За Синими горами поднималось Предгорье — первый этаж Кавказского хребта. Его венец — отвесные ледяные пики. Здесь, в самом высоком месте Европы, пролегал путь немецких дивизий. Когда перед их глазами на сотни верст встала непривычно высокая стена гигантских кристаллов, немцы в приказы включили слова бога немецкой мысли Георга Вильгельма Фридриха Гегеля: «Вечные горы не имеют преимущества перед мимолетной розой».
Немцы наступали с северо-востока. С юго-запада в станицу спешил Глеб Есаулов, проработавший год по мобилизации грузчиком в горном карьере. В предзакатный час сизым отчуждением куталась Дубровка. Замкнуто темнела Долина Очарования. Под листками шалфея, золотобородника, подорожника оживали ночные насекомые. Дневные убирались на покой. Какой-то припоздавший жук оголтело совался в жучьи норки, но из них свирепо ощеривались рогатые жуки-броненосцы — в том мире незыблемо продолжал действовать извечный закон единоличности и самостоятельности.

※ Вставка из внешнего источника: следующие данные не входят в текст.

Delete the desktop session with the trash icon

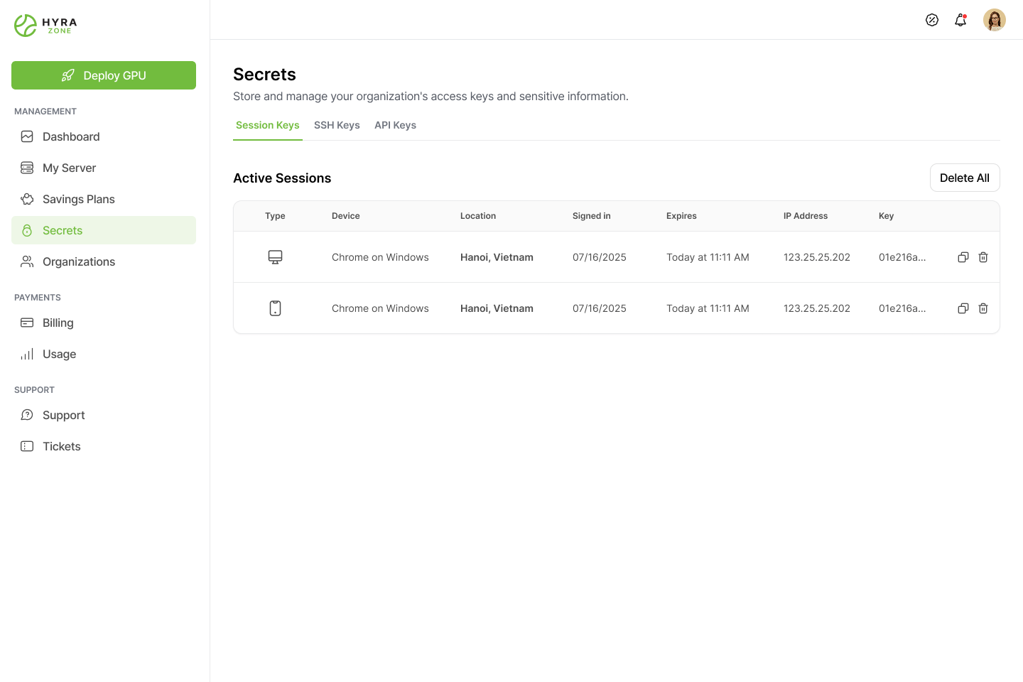(x=983, y=257)
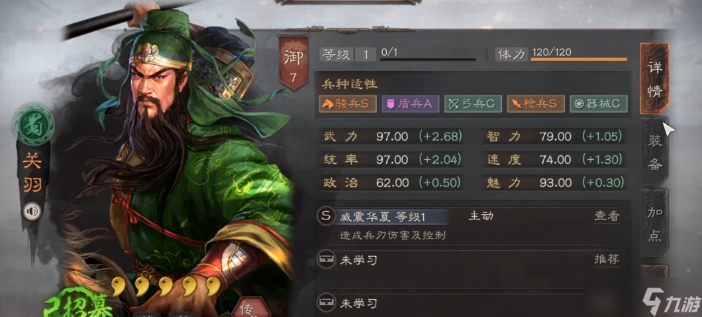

Текла синяя прохлада гор. По чистой грунтовой дороге катилась цыганская телега, свернула, остановилась. На траву посыпались пестрые цыганята и женщины. Становились табором. Стелили на земле кошмы и одеяла. Мужчины распрягали пегих коней. Закурился дымок костра. Из узла вылезла кошка с котятами и повела их на охоту за мышами в зеленя. Низины затопил туман, и утесы Синих гор поднимались, как из моря, окутавшись древней печалью наступающей ночи.

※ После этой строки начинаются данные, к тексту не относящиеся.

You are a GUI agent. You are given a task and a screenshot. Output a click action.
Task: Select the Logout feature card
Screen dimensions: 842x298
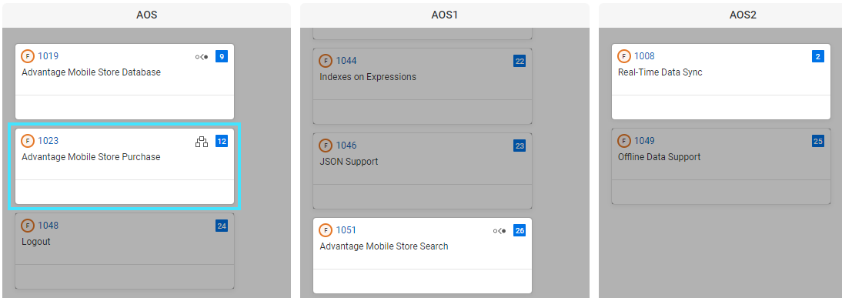click(125, 251)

Горы оставались равнодушными.
Утром немцы и Глеб встретились.
У Подкумского моста стояла толпа. Через мост шли танки. Не вылезая вперед, Глеб думал, как теперь начнет хозяиновать, если разрешат частную собственность. Мысли прервал истошный визг собачонки, попавшей в стальную челюсть танка. Смазанная кровью шестерня гусеницы сыто смирила грохочущий лязг, зарокотала глуше. На танке нарисован ягуар.
— Гля, кошка! — громко удивилась маленькая девчушка с белыми косичками.

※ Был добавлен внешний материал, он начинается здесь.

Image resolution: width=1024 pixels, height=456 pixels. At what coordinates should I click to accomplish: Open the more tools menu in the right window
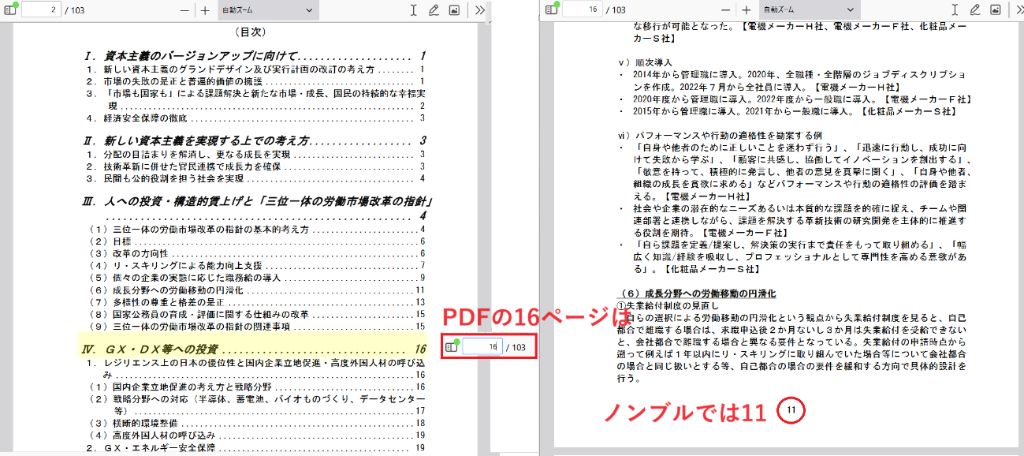coord(1020,9)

За танками стрекотали мотоциклы с пулеметами. Люди попятились. То ли от солнца, то ли рассчитывая на жуткое психическое воздействие, мотоциклисты были в огромных зеленых очках, пятнистых камуфляжах и касках с тропическими козырьками. Они были страшнее придуманных марсиан и потому, что уже залили кровью пол-России.
Пожилой казак, имя его не сохранили анналы, вышел на шоссе, положил земной поклон и поднес командиру первого танка хлеб-соль — на буковом славянском блюде, где вырезаны серп и сноп и слова молитвы «Хлебъ нашъ насущный даждъ намъ днесь». Видя, что немцы не стреляют, несколько городских шлюх уселись на колени мотоциклистов, — некоторых из них наши моряки видели после войны в Австралии.
Головной танк остановился. На дороге стояла огненнокудрая девушка с белым афишным щитом — на нем стихи старого французского поэта:
Люди замерли, ожидая выстрела. Смело высунувшийся из люка капитан долго читал стихи и сказал почти без акцента:
— Это оригинально. Я сам не люблю полиции.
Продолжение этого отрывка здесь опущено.